'Flash crash' trader challenges bail conditions in high court


The British financial trader accused of contributing to a multibillion-dollar stock market crash in the US from his parents’ suburban London home is expected to make a fresh high court challenge against his bail conditions.

Navinder Singh Sarao, 36, is fighting extradition to the US on 22 counts of fraud and commodity manipulation and has been prevented from paying his £5m bail by a worldwide freezing order. He denies the charges against him and has requested he be freed from Wandsworth prison after his parents provided a £50,000 surety.

Sarao was before Westminster magistrates’ court on Tuesday morning for the latest hearing in the case. Appearing in the dock in a grey prison tracksuit, he spoke only to confirm his name and address.

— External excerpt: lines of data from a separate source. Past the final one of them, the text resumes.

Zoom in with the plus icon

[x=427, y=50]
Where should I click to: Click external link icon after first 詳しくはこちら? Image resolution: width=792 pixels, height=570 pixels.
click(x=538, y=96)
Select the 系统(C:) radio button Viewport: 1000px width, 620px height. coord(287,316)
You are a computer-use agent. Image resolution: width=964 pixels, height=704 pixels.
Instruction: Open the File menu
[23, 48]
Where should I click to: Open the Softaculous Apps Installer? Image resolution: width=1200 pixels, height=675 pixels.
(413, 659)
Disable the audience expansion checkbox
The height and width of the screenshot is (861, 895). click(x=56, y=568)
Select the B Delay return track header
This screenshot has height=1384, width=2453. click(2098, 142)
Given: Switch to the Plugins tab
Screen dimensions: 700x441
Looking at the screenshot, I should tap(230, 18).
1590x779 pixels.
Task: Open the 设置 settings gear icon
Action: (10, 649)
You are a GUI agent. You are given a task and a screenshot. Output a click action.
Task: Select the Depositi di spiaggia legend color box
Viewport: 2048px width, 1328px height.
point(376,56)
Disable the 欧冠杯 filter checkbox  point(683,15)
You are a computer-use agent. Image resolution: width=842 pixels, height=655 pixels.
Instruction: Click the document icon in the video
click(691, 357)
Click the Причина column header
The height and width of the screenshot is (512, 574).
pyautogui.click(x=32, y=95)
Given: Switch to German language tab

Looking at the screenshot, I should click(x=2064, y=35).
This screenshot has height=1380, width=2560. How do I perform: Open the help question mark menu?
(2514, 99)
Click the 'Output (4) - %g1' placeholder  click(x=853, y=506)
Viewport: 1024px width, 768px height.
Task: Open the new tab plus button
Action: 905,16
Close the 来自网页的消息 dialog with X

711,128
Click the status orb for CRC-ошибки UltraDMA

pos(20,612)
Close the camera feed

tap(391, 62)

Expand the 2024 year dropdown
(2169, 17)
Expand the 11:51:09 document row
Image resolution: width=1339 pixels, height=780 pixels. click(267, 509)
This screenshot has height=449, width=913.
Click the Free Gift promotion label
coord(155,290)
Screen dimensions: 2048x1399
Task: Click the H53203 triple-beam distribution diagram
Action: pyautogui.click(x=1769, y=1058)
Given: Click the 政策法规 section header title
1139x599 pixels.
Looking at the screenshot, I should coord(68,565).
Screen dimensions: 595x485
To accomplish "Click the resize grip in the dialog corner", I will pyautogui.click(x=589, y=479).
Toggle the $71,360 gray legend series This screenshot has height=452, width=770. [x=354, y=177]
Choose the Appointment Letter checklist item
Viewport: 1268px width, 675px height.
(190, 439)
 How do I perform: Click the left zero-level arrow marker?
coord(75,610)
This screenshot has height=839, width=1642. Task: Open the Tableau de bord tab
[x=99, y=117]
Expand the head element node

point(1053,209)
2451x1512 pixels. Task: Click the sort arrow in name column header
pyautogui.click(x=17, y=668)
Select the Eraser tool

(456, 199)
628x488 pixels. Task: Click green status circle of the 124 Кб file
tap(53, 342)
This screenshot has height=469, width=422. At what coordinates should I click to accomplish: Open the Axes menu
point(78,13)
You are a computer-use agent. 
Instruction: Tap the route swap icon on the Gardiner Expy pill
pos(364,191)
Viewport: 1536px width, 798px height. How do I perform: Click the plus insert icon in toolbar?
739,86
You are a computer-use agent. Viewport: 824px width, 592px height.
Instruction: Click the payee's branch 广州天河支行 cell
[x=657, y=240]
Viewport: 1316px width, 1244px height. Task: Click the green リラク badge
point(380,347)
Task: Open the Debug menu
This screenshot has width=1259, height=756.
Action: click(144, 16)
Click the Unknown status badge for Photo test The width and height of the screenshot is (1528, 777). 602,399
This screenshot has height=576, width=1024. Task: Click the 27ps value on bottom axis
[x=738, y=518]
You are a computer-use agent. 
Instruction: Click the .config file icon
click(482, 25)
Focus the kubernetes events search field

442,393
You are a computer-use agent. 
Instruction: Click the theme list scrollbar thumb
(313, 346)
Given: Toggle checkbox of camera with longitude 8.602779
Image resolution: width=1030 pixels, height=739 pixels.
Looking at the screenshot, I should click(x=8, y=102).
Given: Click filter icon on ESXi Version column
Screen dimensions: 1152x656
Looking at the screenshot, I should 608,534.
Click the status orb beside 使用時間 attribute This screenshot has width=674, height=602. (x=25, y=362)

After the brief hearing, his solicitor Richard Egan said his legal team planned to return to the high court for a second time.

In the high court last week, Mr Justice Cranston refused an attempt to vary Sarao’s bail conditions, saying that the application was “premature” until the trader proved he did not have access to any funds.

“It is impossible and in fact illegal to comply with the conditions, we’ll do as much as we can to prove that all the funds have been restricted,” Egan said.

Sarao was arrested last month after the US Department of Justice claimed he had made $40m (£27m) by “spoofing” financial markets, using commercially available trading software to place $200m of false trades from his parents’ home in Hounslow, west London.

US authorities said Sarao’s alleged manipulation contributed to the so-called flash crash on 6 May 2010, when the Dow Jones industrial average plunged 600 points in five minutes, creating havoc on Wall Street.

The trader has been remanded in custody since his arrest last month, when his bail was set at just over £5m. His lawyers had said Sarao’s trading account contained the funds, but they have since learned that his assets were subject to a freezing order by the US authorities, which made it impossible to produce the money.